Her hand went higher, to touch his chin; he obligingly bent his head. “Way up there!” she marveled. The knobby, dry fingers brushed firmly over his features, pausing at the slight heat of the bruises on his face from yesterday, circling his cheekbones and chin in inexplicable approval, tracing his lips and eyelids.
Dag realized with a slight shock that this woman possessed a rudimentary groundsense, possibly developed in the shadow of her lifelong blindness, and he let his reach out to touch hers.
Her breath drew in. “Ah, Lakewalker, right enough.”
“Ma’am,” Dag responded, not knowing what else to say.

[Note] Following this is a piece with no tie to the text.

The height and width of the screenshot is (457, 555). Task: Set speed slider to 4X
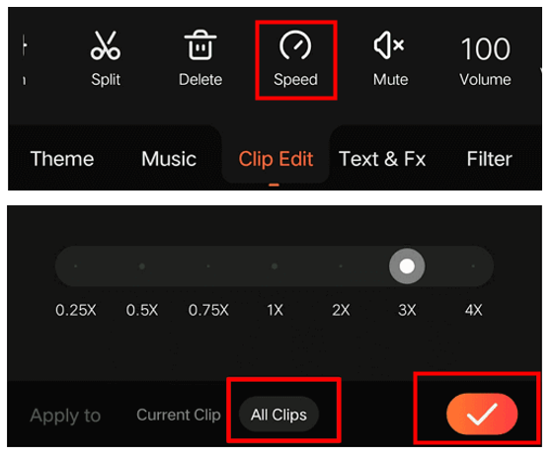pos(473,266)
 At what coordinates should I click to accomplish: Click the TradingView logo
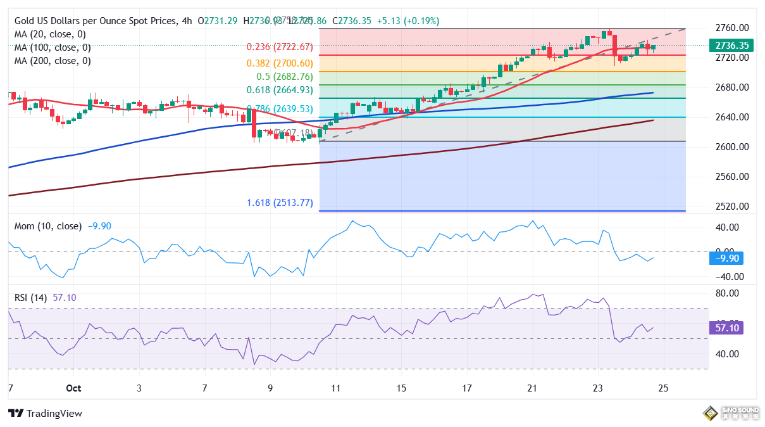click(46, 413)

“Good voice, too,” Nattie observed, Dag wasn’t sure who to. She stopped short of checking his teeth like a horse’s, although by this time Dag would scarcely have blinked at it. She felt down his body, her touch hesitating briefly at the splints and sling; her eyebrows went up as she felt his arm harness through his shirt and briefly gripped his wooden hand. But she added only, “Nice deep voice.”

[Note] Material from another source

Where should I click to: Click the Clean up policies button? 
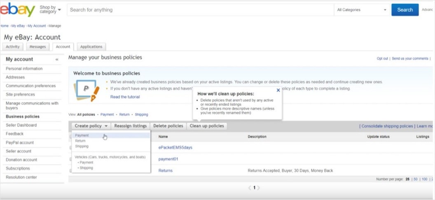207,126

“Have you eaten?” asked Tril Bluefield, and when Fawn explained no, they’d ridden all day from Lumpton, shifted to what Dag guessed was her more normal motherly mode, driving a couple of her sons to set chairs and places. She put Fawn next to herself, and Fawn insisted Dag be placed on her own right, “On account of I promised to help him out with his broken arm.” They settled at last. Clover, finally introduced as Fletch’s betrothed, was also drafted to help, plopping plates and cups of what smelled like cider down in front of them.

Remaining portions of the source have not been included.